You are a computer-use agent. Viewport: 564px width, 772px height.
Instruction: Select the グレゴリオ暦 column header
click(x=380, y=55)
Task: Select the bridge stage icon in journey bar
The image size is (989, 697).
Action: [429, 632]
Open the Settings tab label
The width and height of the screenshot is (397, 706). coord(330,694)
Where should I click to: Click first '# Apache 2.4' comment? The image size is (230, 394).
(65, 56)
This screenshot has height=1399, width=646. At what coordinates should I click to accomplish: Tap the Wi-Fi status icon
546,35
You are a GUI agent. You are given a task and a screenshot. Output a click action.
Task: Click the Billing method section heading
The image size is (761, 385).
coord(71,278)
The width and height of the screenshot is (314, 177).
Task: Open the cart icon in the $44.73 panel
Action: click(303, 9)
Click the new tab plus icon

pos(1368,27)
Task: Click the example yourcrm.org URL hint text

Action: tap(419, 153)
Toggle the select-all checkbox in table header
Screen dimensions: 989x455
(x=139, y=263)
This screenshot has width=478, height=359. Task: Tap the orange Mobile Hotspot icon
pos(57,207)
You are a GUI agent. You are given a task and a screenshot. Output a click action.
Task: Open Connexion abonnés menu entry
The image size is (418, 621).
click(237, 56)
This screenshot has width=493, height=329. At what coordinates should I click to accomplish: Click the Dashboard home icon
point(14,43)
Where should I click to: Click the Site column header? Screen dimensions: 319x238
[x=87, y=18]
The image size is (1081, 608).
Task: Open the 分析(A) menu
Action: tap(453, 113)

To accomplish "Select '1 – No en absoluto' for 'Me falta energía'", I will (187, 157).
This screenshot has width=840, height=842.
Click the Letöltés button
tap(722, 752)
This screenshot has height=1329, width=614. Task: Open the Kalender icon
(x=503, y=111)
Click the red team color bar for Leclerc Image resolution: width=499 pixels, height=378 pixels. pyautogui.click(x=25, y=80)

◇ ◇ ◇ ◇ ◇

Each entry above is to be printed again exactly.

*RESPONSE BOX*
You are a computer-use agent. Viewport: 564px width, 772px height.
Instruction: Select the グレゴリオ暦 column header
click(x=380, y=55)
Task: Select the bridge stage icon in journey bar
The image size is (989, 697).
Action: [429, 632]
Open the Settings tab label
The width and height of the screenshot is (397, 706). coord(330,694)
Where should I click to: Click first '# Apache 2.4' comment? The image size is (230, 394).
(65, 56)
This screenshot has height=1399, width=646. At what coordinates should I click to accomplish: Tap the Wi-Fi status icon
546,35
You are a GUI agent. You are given a task and a screenshot. Output a click action.
Task: Click the Billing method section heading
The image size is (761, 385).
coord(71,278)
The width and height of the screenshot is (314, 177).
Task: Open the cart icon in the $44.73 panel
Action: click(303, 9)
Click the new tab plus icon

pos(1368,27)
Task: Click the example yourcrm.org URL hint text

Action: tap(419, 153)
Toggle the select-all checkbox in table header
Screen dimensions: 989x455
(x=139, y=263)
This screenshot has width=478, height=359. Task: Tap the orange Mobile Hotspot icon
pos(57,207)
You are a GUI agent. You are given a task and a screenshot. Output a click action.
Task: Open Connexion abonnés menu entry
The image size is (418, 621).
click(237, 56)
This screenshot has width=493, height=329. At what coordinates should I click to accomplish: Click the Dashboard home icon
point(14,43)
Where should I click to: Click the Site column header? Screen dimensions: 319x238
[x=87, y=18]
The image size is (1081, 608).
Task: Open the 分析(A) menu
Action: tap(453, 113)

To accomplish "Select '1 – No en absoluto' for 'Me falta energía'", I will (187, 157).
This screenshot has width=840, height=842.
Click the Letöltés button
tap(722, 752)
This screenshot has height=1329, width=614. Task: Open the Kalender icon
(x=503, y=111)
Click the red team color bar for Leclerc Image resolution: width=499 pixels, height=378 pixels. pyautogui.click(x=25, y=80)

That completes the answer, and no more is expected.